Of the 1,320 study respondents, only slightly more than half (56%) have heard of LEED and Mostadam rating systems. This result shows that there is still a long way to go for Saudi construction professionals to embrace the principles of sustainable construction.
Even though Mostadam has been designed to address specific local environmental, social and economic conditions, construction professionals still prefer LEED: 57.5% of those surveyed choose the internationally recognised system over the local one.
Such results are not so surprising. Mostadam has been made available only at the end of 2019, and it is still in its infancy when compared with other building rating systems. While several construction professionals have a chance to practice LEED on its projects, Mostadam is still a new and ‘uncharted territory’ for many. This situation could change soon, as nearly 62% of the survey respondents declared a willingness to use Mostadam on their projects. However, it must be noted that almost one-third of them were not sure whether or not they would use it.
Other findings are equally interesting. Nearly 32% of participants were in favour of using Mostadam on new buildings and 56% favoured using it on both new and existing projects. Furthermore, over half (51.6%) believed that Mostadam should be made mandatory for all new buildings.
MEGAPROJECTS EMBRACE MOSTADAM CERTIFICATION
A suit of ambitious sustainable construction megaprojects such as Neom, Prince Mohammed bin Salman Non-Profit City, or Qiddiya is currently under construction in Saudi Arabia. They are all expected to play an integral role in promoting Mostadam across the construction industry. The developers of The Red Sea Project have already committed to obtaining Mostadam Diamond certification for about a quarter of all its buildings.

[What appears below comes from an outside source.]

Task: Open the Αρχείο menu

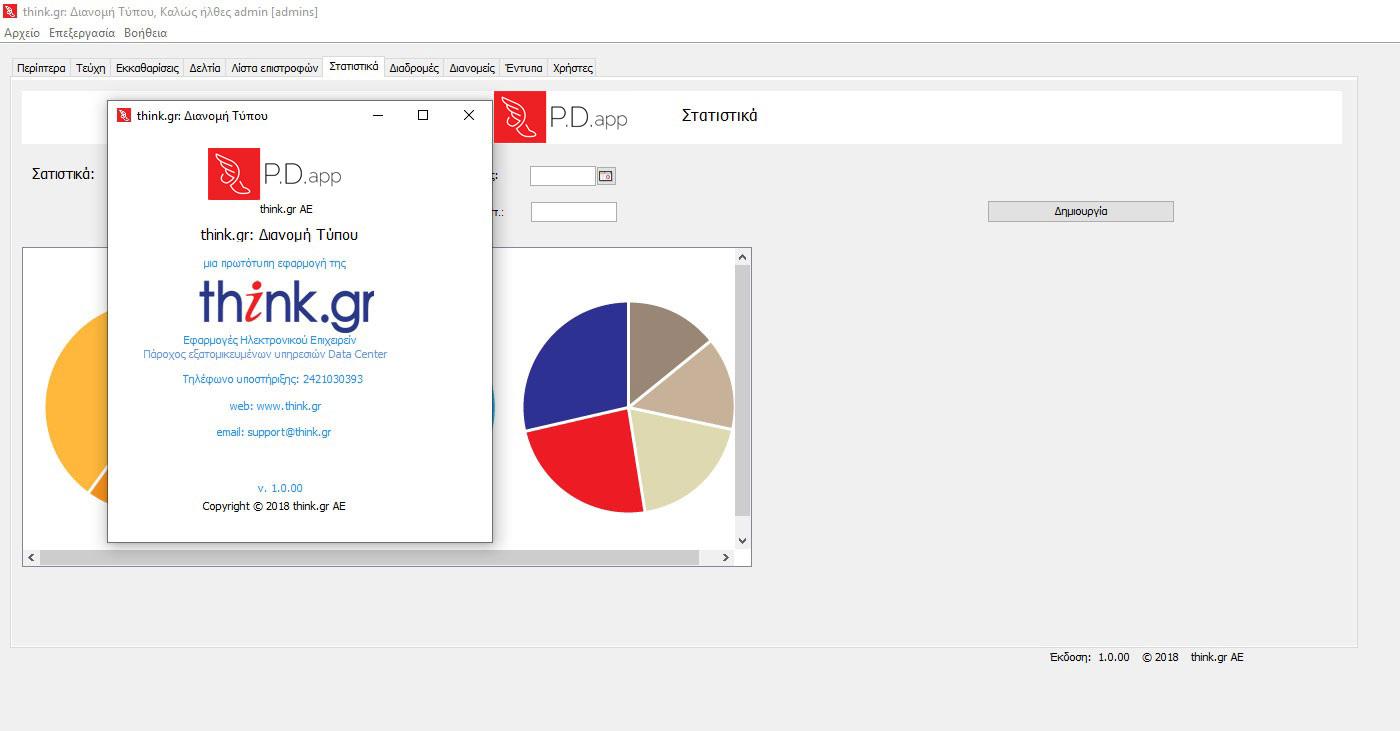Action: pyautogui.click(x=22, y=33)
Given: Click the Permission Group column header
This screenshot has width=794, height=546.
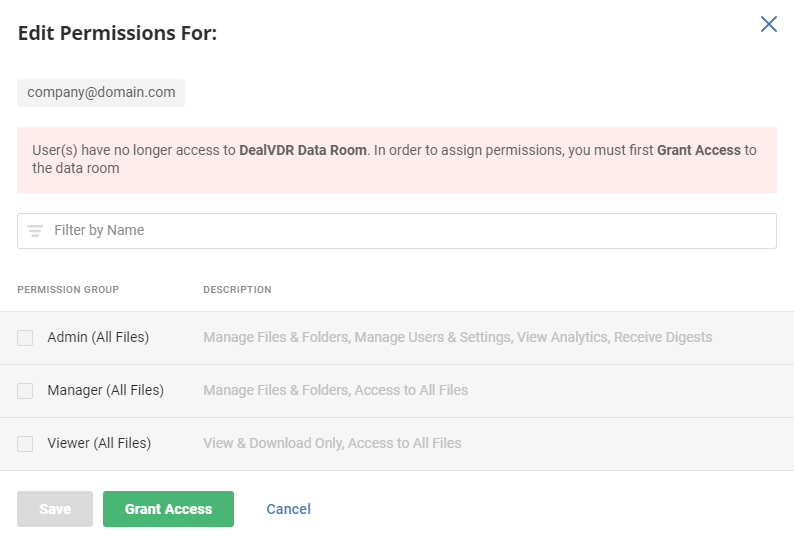Looking at the screenshot, I should (x=68, y=290).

Among other developments aspiring for Mostadam certification is Diriyah Square, a commercial zone of the Diriyah giga-project on the edge of Riyadh – the project aims to achieve the Mostadam Communities Global rating.
King Salman Energy Park has been recently awarded Mostadam Gold Certification. This innovative industrial city with mixed-use development was recognised for creating a world-class sustainable ecosystem.
It is expected that other flagship developments will follow suit, raising the profile and awareness of Saudi Arabia’s building rating system.
WHAT ARE THE BENEFITS OF MOSTADAM CERTIFICATION?
The Mostadam label marks buildings that have been built or are operating to the highest environmental standards and reflect local values. Developers that have Mostadam-certified projects in their portfolio are recognised for promoting sustainable construction in Saudi Arabia. Such commitment creates better prospects for winning state-funded projects at a time when the Saudi government is injecting $ billions into green development. Furthermore, Mostadam-certified buildings often qualify for incentives, such as zoning allowances and tax rebates.
Designed to be water and energy-efficient, such buildings are cheaper to operate and offer a high-quality indoor environment as well as user thermal and psychological comfort. These advantages often result in faster property sales and higher prices, increased lease rates, and higher property values.
At present, Mostadam certification is voluntary. This may change soon, as the Saudi Government has set an ambitious target to become carbon neutral by 2060. For all developers operating in Saudi Arabia and those considering entering this market, Mostadam certification should be a consideration.